JEE Main & Advanced Mathematics Definite Integration Area Between Two Curves

(1) When both curves intersect at two points and their common area lies between these points: If the curves \[{{y}_{1}}={{f}_{1}}(x)\] and \[{{y}_{2}}={{f}_{2}}(x),\] where\[\,{{f}_{1}}(x)\,>\,{{f}_{2}}(x)\] intersect in two points \[A(x=a)\] and \[B(x=b)\], then common area between the curves is  \[=\int\limits_{a}^{b}{({{y}_{1}}-{{y}_{2}})\,dx}\]\[=\int\limits_{a}^{b}{[{{f}_{1}}(x)-{{f}_{2}}(x)]\,dx}\].
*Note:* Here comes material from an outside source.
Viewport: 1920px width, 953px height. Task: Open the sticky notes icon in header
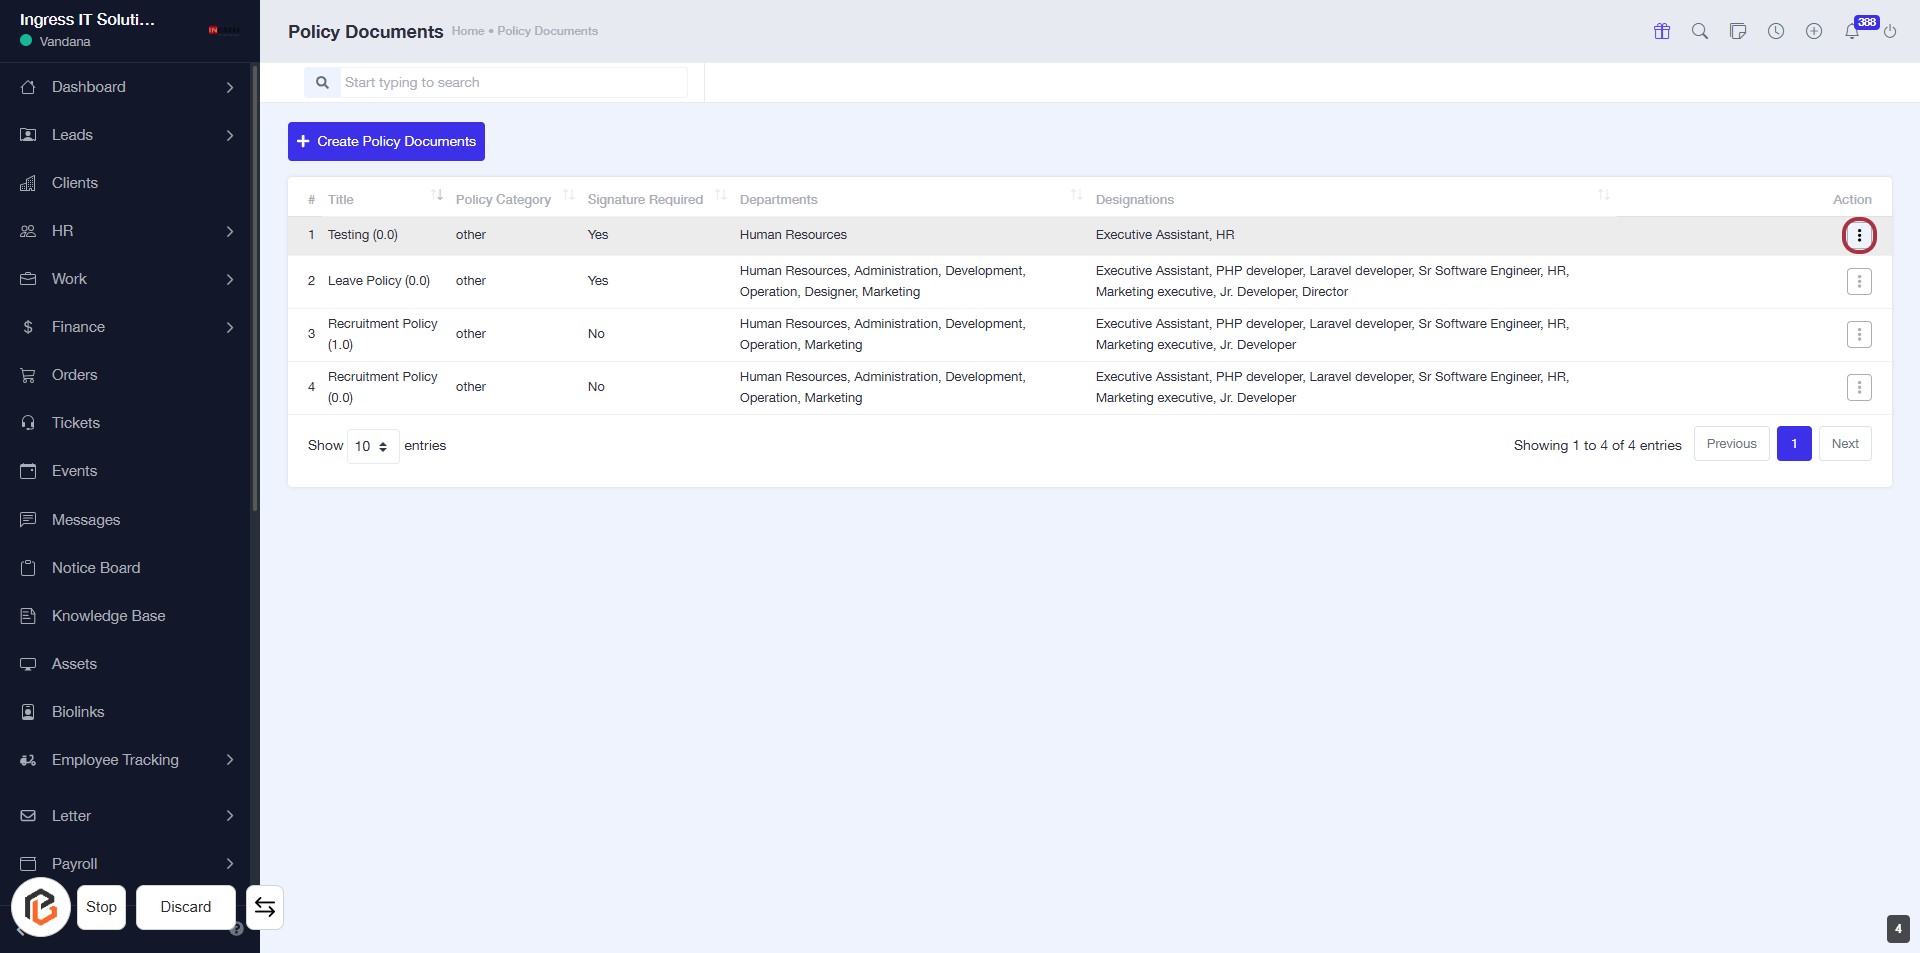1738,31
(2) When two curves intersect at a point and the area between them is bounded by x-axis: Area bounded by the curves \[{{y}_{{}}}={{f}_{1}}(x),{{y}_{2}}={{f}_{2}}(x)\,\,\text{and}\,x-\text{axis}\]is  \[\int\limits_{a}^{\alpha }{{{f}_{1}}(x)dx+\int\limits_{\alpha }^{b}{{{f}_{2}}(x)dx}}\],

where \[P(\alpha ,\beta )\,\]is the point of intersection of the two curves.

(3) Positive and negative area : Area is always taken as positive. If some part of the area lies above the x-axis and some part lies below x-axis, then the area of two parts should be calculated separately and then add their numerical values to get the desired area.